Comparison of computational cost
As shown in Table 5, distributed CNN significantly increases the training speed and reduces the computation cost simultaneously. It is more suitable for real-world logo recognition tasks, such as dealing with frequently updated training samples generated by monitors. Note that the Mapreduce based framework is also efficient and effective to the large-scale data environment.
Our algorithms are also applied on the data set extended by [17, 39]. As shown in Table 6, CNN performs better than traditional approach. However, the computation cost of CNN makes it unsuitable for real world application. Therefore, distributed CNN is a more suitable choice.
Comparison with other methods
To evaluate the robustness of CNN model and pre-training strategy, we compute the accuracy by different percentage of training samples with and without pre-training. In addition, we select another technique called weight decay for comparison, considering that the training of traditional CNN encounters some limitations such as overfitting and local minima.
The results are reported in Table 7 and Fig. 8. It reveals that the pre-training strategy helps traditional CNN achieve better performance in classification accuracy.
Average accuracy with different number of convolution layers
Average accuracy with different number of convolution layers

Robustness evaluation of CNN model in different percentage of training samples.

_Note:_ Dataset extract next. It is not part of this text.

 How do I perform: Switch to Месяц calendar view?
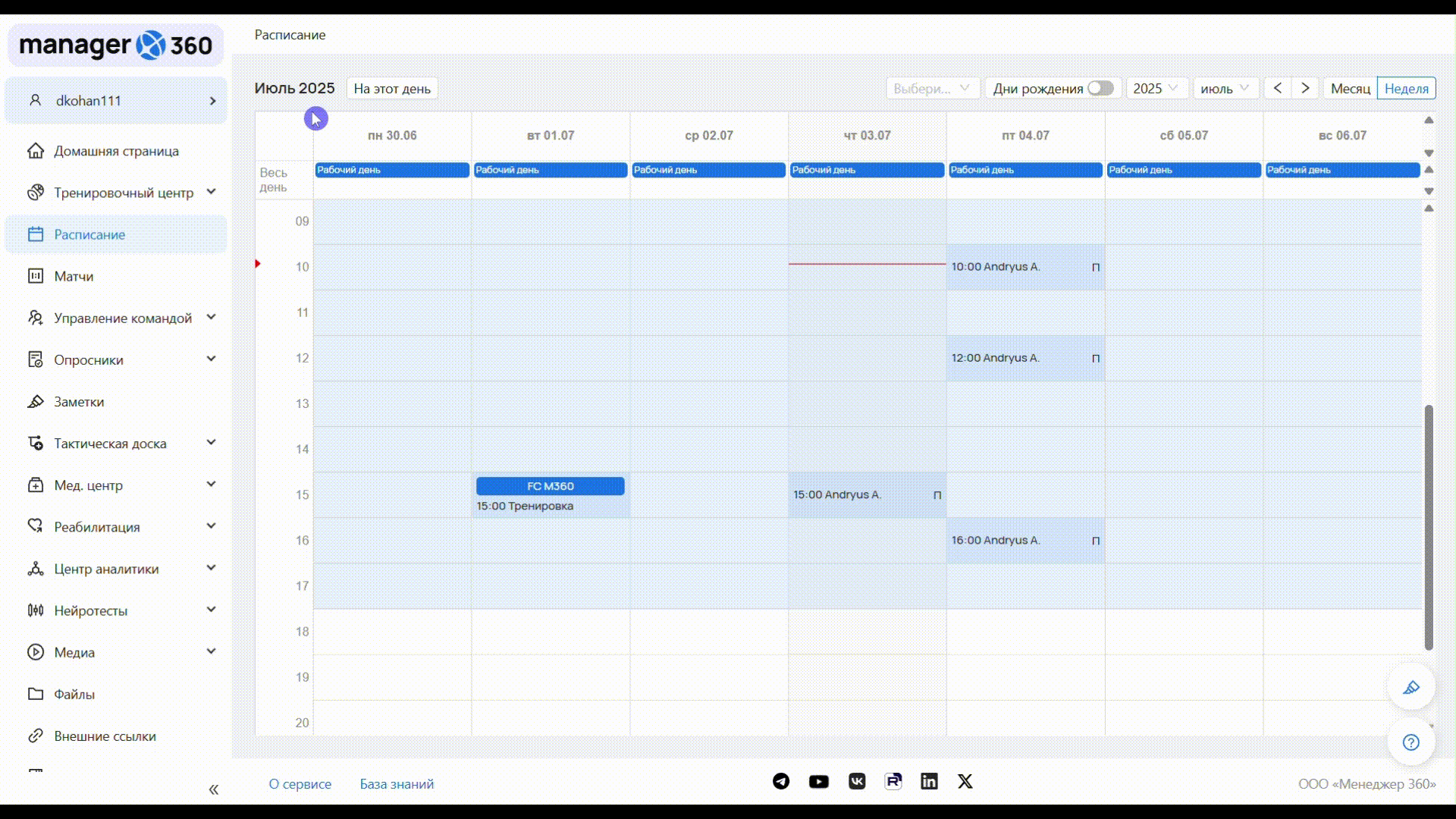[x=1350, y=88]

Compared with weight decay, the proposed method is more robust even with only 10% of training samples. It shows that the CNN model must control its parameters properly when trained from varied training samples. The balance between model complexity and size of data sets should be properly controlled.
As shown above, the observation demonstrates that the proposed method performs more robust due to the automatic adaption of varied training samples and different model structures. It helps the CNN model control the parameters adaptively according to the scale of training sets, which is more suitable for dealing with frequently updated training samples.

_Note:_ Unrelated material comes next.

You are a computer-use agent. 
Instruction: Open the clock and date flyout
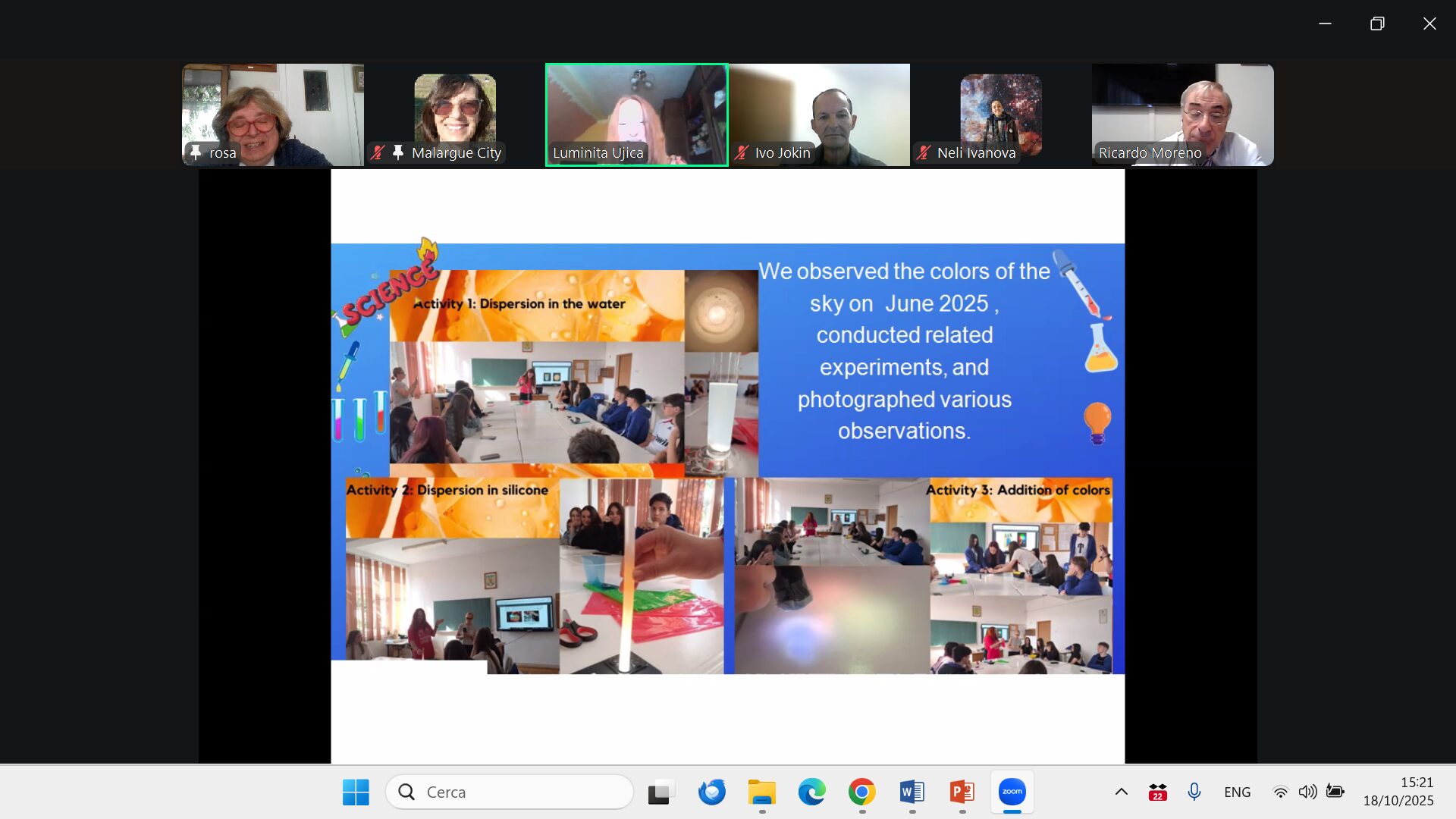1398,792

Previous CNN method mainly focused on the accuracy of VLR without considering the computational cost and system scalability. In contrast, the proposed distributed system framework is more sufficient for real-world applications. Unlike other CNN methods deploying on single machine, we design MRCNN to efficiently reduce the computational cost and increases the training efficiency simultaneously. Besides, we propose GABR approach initializing the weights of classifier to prevent the overfitting and avoid local optima. Compared with traditional CNN approach by random initialization, the results show that good initialized weights are important to CNN performance. The proposed method is more flexible, robust and increases the recognition accuracy. The distributed system framework and proposed algorithms are suitable for VLR tasks of ITS. Furthermore, considering the scalability of distributed system, it can be scaled up and down easily to more and more machines in order to accommodate larger data.
Conflict of interest
The authors declare that they have no conflict of interest.
Footnotes
Acknowledgments
This work is supported by National Natural Science Foundation of China under Grant U1435220.